RECORDS FOR THE TASK ▸
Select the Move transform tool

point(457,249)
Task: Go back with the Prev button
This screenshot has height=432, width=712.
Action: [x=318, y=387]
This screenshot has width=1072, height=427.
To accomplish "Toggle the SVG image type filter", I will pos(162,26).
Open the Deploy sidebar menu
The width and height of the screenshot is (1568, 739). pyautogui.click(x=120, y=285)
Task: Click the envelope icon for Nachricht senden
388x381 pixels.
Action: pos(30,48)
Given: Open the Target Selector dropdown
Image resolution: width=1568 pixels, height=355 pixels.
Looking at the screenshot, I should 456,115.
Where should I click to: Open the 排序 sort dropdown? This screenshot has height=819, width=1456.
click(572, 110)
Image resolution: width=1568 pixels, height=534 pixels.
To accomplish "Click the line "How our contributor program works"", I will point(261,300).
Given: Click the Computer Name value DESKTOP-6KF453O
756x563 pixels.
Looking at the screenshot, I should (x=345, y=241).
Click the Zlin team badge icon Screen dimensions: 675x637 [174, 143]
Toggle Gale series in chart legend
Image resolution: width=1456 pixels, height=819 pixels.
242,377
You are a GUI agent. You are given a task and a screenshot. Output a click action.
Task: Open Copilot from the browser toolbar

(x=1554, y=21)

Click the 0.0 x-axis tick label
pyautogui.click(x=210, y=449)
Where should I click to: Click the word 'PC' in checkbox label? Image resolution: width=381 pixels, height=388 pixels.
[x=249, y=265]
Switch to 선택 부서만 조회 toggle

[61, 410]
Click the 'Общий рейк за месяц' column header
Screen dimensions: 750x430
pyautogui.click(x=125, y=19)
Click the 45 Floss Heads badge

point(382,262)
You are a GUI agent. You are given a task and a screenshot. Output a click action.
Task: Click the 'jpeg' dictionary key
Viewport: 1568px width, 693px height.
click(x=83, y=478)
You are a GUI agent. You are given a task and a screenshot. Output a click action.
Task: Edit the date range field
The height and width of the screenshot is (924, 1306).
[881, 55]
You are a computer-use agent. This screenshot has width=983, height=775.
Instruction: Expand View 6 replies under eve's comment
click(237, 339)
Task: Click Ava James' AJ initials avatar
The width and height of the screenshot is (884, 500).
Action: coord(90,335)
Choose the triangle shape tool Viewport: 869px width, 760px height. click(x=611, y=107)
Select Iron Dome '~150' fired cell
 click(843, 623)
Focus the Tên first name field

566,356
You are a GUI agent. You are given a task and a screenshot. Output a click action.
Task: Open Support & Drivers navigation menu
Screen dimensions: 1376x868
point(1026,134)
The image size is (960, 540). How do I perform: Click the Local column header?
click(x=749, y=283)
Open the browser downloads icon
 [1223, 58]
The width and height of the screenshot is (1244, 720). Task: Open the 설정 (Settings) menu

WHAT IS REQUIRED ▸ Copy all of the records above exactly as they appear, line for line.

EXERCISE RESPONSE ▸
Select the Move transform tool

point(457,249)
Task: Go back with the Prev button
This screenshot has height=432, width=712.
Action: [x=318, y=387]
This screenshot has width=1072, height=427.
To accomplish "Toggle the SVG image type filter", I will pos(162,26).
Open the Deploy sidebar menu
The width and height of the screenshot is (1568, 739). pyautogui.click(x=120, y=285)
Task: Click the envelope icon for Nachricht senden
388x381 pixels.
Action: pos(30,48)
Given: Open the Target Selector dropdown
Image resolution: width=1568 pixels, height=355 pixels.
Looking at the screenshot, I should 456,115.
Where should I click to: Open the 排序 sort dropdown? This screenshot has height=819, width=1456.
click(572, 110)
Image resolution: width=1568 pixels, height=534 pixels.
To accomplish "Click the line "How our contributor program works"", I will point(261,300).
Given: Click the Computer Name value DESKTOP-6KF453O
756x563 pixels.
Looking at the screenshot, I should (x=345, y=241).
Click the Zlin team badge icon Screen dimensions: 675x637 [174, 143]
Toggle Gale series in chart legend
Image resolution: width=1456 pixels, height=819 pixels.
242,377
You are a GUI agent. You are given a task and a screenshot. Output a click action.
Task: Open Copilot from the browser toolbar

(x=1554, y=21)

Click the 0.0 x-axis tick label
pyautogui.click(x=210, y=449)
Where should I click to: Click the word 'PC' in checkbox label? Image resolution: width=381 pixels, height=388 pixels.
[x=249, y=265]
Switch to 선택 부서만 조회 toggle

[61, 410]
Click the 'Общий рейк за месяц' column header
Screen dimensions: 750x430
pyautogui.click(x=125, y=19)
Click the 45 Floss Heads badge

point(382,262)
You are a GUI agent. You are given a task and a screenshot. Output a click action.
Task: Click the 'jpeg' dictionary key
Viewport: 1568px width, 693px height.
click(x=83, y=478)
You are a GUI agent. You are given a task and a screenshot. Output a click action.
Task: Edit the date range field
The height and width of the screenshot is (924, 1306).
[881, 55]
You are a computer-use agent. This screenshot has width=983, height=775.
Instruction: Expand View 6 replies under eve's comment
click(237, 339)
Task: Click Ava James' AJ initials avatar
The width and height of the screenshot is (884, 500).
Action: coord(90,335)
Choose the triangle shape tool Viewport: 869px width, 760px height. click(x=611, y=107)
Select Iron Dome '~150' fired cell
 click(843, 623)
Focus the Tên first name field

566,356
You are a GUI agent. You are given a task and a screenshot. Output a click action.
Task: Open Support & Drivers navigation menu
Screen dimensions: 1376x868
point(1026,134)
The image size is (960, 540). How do I perform: Click the Local column header?
click(x=749, y=283)
Open the browser downloads icon
 [1223, 58]
The width and height of the screenshot is (1244, 720). Task: Open the 설정 (Settings) menu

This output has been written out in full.